**WHAT YOU SHOULD DO**
Filter the listing below, keeping every line that holds "Expand".

**SUPPLIED DATA**
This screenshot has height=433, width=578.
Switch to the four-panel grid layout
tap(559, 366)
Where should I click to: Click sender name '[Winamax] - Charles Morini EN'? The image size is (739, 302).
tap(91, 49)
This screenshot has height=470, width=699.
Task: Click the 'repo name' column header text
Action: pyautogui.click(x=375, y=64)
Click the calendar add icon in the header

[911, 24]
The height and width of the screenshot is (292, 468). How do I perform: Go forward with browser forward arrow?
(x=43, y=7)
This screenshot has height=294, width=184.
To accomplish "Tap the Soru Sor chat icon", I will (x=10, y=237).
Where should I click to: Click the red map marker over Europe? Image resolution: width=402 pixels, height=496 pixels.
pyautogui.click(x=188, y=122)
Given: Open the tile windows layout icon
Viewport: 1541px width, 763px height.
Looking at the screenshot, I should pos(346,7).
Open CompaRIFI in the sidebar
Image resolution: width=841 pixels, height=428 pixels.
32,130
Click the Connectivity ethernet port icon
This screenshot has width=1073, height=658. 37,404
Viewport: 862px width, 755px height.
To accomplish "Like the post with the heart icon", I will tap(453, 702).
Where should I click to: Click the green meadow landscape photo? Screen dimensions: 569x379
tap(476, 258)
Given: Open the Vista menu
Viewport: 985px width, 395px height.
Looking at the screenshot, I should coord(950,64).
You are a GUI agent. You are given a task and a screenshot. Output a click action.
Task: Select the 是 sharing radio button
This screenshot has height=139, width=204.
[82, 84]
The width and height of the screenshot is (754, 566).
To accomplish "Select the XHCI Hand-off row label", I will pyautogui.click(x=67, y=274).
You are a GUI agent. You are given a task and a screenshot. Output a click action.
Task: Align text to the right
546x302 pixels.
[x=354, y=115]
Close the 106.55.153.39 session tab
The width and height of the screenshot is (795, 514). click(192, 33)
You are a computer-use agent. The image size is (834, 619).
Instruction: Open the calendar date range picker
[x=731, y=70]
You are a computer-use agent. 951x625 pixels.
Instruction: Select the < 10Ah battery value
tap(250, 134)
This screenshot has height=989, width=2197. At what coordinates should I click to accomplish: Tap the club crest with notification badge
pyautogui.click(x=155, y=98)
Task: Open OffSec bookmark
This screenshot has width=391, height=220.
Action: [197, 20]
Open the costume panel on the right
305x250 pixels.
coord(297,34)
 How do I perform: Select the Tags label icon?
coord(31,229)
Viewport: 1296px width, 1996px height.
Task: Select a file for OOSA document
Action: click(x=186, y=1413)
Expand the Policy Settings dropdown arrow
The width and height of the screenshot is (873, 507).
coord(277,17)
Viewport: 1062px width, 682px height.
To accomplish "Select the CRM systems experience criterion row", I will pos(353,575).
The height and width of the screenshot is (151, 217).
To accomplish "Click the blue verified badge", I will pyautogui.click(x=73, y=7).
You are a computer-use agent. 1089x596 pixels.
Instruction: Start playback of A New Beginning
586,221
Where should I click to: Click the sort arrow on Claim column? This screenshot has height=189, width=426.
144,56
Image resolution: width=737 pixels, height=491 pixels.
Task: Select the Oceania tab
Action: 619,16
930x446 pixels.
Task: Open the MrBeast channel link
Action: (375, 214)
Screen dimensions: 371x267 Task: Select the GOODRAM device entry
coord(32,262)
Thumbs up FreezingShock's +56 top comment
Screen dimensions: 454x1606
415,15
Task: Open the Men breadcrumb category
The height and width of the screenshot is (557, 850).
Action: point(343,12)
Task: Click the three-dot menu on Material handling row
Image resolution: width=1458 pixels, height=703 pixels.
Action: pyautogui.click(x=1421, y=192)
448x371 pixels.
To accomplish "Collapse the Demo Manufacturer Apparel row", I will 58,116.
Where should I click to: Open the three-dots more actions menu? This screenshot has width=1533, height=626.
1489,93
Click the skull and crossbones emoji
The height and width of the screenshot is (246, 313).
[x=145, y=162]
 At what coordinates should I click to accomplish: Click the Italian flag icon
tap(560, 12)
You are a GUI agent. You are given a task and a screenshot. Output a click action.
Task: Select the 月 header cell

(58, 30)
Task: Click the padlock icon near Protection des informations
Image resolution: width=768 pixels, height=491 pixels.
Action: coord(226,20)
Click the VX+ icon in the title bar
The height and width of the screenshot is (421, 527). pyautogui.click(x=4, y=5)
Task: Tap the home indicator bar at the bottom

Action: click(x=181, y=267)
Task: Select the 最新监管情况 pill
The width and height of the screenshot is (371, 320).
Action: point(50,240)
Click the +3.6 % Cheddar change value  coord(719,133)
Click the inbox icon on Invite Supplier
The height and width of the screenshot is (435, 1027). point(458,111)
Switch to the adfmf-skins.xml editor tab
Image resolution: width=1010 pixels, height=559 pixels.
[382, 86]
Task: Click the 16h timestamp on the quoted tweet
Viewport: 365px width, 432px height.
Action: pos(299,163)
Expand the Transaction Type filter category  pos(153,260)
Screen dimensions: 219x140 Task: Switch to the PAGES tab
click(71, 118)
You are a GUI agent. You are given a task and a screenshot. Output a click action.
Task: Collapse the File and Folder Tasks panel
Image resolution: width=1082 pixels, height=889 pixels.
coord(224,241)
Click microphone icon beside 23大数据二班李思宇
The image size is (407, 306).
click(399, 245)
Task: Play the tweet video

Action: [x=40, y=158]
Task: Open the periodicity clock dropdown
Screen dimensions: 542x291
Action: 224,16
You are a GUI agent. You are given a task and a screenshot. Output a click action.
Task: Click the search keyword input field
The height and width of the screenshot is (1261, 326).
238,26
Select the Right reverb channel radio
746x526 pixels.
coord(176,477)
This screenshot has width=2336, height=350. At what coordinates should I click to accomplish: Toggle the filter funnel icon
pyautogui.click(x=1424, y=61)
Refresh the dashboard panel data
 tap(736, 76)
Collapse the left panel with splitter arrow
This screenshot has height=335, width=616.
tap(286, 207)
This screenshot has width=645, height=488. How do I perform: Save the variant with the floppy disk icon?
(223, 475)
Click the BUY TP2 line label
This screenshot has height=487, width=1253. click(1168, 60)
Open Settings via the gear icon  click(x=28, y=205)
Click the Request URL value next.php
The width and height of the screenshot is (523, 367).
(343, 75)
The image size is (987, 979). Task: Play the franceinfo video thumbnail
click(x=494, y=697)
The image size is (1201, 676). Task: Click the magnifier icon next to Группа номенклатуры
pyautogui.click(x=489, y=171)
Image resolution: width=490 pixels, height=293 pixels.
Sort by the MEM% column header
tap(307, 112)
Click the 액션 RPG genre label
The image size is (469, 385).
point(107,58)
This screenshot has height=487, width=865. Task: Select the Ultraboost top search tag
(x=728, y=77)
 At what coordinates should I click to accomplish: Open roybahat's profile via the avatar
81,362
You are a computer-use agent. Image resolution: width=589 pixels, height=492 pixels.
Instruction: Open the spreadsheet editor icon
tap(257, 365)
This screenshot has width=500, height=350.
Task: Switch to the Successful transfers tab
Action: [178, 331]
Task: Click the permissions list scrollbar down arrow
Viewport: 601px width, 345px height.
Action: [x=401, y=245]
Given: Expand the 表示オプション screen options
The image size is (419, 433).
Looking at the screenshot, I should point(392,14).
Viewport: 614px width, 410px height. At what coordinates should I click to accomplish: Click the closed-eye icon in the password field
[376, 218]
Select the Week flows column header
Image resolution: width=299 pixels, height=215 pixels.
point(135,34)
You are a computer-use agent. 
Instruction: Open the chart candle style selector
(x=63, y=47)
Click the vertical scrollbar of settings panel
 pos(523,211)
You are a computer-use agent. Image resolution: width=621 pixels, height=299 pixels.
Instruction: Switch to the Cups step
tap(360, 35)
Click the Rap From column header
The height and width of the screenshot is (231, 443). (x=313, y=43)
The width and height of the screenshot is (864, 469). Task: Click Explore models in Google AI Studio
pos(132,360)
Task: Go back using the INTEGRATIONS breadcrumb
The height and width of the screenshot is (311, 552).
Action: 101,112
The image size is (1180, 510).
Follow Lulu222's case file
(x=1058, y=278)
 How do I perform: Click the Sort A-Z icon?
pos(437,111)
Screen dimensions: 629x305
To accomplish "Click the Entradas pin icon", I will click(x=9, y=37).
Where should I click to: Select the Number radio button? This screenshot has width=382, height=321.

**RESULT FOR THIS TASK**
Expand the Policy Settings dropdown arrow
Expand the Transaction Type filter category  pos(153,260)
Given: Expand the 表示オプション screen options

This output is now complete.